It is a modern trend in English football to look at the continent for inspiration, positive advances on aspects such as nutrition, training formulae and tactical advances have all been welcome imports to the already high octane ever popular English football. However one new fashionable aspect to the game is the Director of Football role.
I have often wondered what the true nature of this position entails. Behind the sexy job title it seems to be a rather shallow role. Is he a levy between the owners and the manager?
If so, that suggests Kenny and FSG rarely speak therefore clouding judgements over players; are they the manager’s choices or the Director of Football’s? At some European club’s the position is filled by a glorified figurehead, an experienced man in the game such as Bayern Munich’s Karl-Heinz Rumminegge, or a poster boy/spokesman like PSG’s Leonardo.
Comolli’s apparent remit was to do what he does best, act as a soundboard and offer invaluable insight into the managers transfer targets. This was supposed to be a marriage between Dalglish’s old-school football instinct, his gut feeling about a player, and Comolli’s Billy Beane “Moneyball” inspired obsession with psychological profiling of players.

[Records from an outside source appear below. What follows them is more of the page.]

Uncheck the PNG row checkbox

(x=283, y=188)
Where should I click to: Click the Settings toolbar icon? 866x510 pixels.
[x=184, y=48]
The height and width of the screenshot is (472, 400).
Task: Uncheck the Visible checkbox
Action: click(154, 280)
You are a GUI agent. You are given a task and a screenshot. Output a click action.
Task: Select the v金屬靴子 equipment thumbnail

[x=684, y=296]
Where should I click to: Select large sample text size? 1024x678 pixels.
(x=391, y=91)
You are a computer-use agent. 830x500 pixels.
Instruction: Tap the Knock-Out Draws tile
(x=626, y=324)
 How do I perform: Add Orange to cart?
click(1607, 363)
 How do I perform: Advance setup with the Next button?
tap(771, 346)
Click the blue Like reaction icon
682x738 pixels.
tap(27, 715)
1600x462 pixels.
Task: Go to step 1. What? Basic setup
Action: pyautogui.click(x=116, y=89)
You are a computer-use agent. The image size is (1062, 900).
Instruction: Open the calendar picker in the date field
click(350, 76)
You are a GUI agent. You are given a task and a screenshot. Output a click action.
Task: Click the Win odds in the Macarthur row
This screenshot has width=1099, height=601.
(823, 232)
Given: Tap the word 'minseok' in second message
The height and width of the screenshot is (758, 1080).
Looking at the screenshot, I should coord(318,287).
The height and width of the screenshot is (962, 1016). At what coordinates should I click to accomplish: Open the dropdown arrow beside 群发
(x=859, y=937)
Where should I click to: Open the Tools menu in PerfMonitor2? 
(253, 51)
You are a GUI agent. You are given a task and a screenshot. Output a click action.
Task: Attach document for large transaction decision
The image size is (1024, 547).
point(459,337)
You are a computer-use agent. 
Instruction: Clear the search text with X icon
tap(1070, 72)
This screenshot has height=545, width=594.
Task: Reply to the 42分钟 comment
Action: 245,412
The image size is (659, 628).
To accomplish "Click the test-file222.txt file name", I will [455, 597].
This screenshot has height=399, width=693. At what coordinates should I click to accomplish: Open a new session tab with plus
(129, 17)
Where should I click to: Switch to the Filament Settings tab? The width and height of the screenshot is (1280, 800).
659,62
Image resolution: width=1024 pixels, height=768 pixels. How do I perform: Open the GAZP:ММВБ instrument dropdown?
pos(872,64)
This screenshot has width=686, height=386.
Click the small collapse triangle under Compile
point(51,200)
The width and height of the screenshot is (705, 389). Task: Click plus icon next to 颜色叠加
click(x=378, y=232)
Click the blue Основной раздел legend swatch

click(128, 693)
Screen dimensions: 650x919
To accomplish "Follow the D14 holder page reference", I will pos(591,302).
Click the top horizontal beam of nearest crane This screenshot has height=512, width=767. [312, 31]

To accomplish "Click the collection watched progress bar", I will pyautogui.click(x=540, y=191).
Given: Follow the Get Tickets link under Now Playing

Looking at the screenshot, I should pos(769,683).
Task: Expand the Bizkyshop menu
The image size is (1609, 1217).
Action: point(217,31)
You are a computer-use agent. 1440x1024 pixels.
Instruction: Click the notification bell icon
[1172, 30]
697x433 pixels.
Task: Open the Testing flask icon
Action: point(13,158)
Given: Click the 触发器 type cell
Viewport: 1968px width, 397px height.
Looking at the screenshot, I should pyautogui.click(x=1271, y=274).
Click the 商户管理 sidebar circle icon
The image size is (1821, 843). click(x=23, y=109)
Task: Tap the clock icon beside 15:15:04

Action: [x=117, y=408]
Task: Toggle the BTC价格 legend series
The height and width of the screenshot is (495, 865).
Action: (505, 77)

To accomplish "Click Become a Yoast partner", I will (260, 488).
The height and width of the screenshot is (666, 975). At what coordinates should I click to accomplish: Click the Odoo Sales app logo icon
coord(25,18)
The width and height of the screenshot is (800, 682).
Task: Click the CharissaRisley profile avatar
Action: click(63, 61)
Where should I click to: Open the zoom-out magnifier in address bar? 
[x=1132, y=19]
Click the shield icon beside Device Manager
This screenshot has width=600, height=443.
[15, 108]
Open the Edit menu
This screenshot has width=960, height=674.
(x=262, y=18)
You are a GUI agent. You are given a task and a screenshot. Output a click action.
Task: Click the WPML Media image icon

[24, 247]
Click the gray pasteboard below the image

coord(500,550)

On the whole it is plain to see that at this point in time this out of the box thinking has failed. New ways of thinking should not be dismissed as out of the question but when a manager takes the helm he quite rightly lives or dies by results which are a culmination of a myriad of little details all of which he is responsible. Comolli was not in the firing line having his ability to do his job in question after every below par performance by his recruits, this responsibility was not shared but burdened by one man – the manager.
It has been widely reported that King Kenny needs to watch out as he may go next after his Knight has left the chessboard but perhaps it is a vote of confidence by the owners leaving Dalglish with a free reign over future transfer dealings. The English game has traditionally given the manager total control over all aspects of the day to day running of the club with the benefactor overseeing the project, this has been one of the reasons why older successful managers such as Arsene Wenger and Alex Ferguson have had such longevity, the buck stops with them as they never had or would accept a director of football peering over their shoulders. With extensive scouting systems and access to every registered player stats available at the click of the button do we really need further reasons to tamper?
On the continent it is generally accepted that the Director of Football should be a club legend, someone who understands the club ethos, a standard bearer and someone who can be wheeled out for show at occasions such as Champions League draws, the general manager is the levy between the coach and owner or president, someone to act as a suitor on behalf of the club to snare a wide-eyed prodigy.
In Comolli’s time at Spurs he had a pretty decent hit rate of players who have developed well after his departure. Signings such as Kevin Prince Boateng, Gareth Bale and Giovanni Dos Santos were of varying levels of success but he bit the bullet when Harry Redknapp took over with his own ideas – none of which included a Director of Football. Let’s hope that FSG have parted company with the right man and we can turn our fortunes around also.